►

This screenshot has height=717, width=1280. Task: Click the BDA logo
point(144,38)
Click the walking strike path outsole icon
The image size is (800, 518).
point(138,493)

◄

→ GIVEN INSTRUCTION
Copy the rows above word for word.

→ RESULT OF THE EXERCISE
This screenshot has height=717, width=1280. Task: Click the BDA logo
point(144,38)
Click the walking strike path outsole icon
The image size is (800, 518).
point(138,493)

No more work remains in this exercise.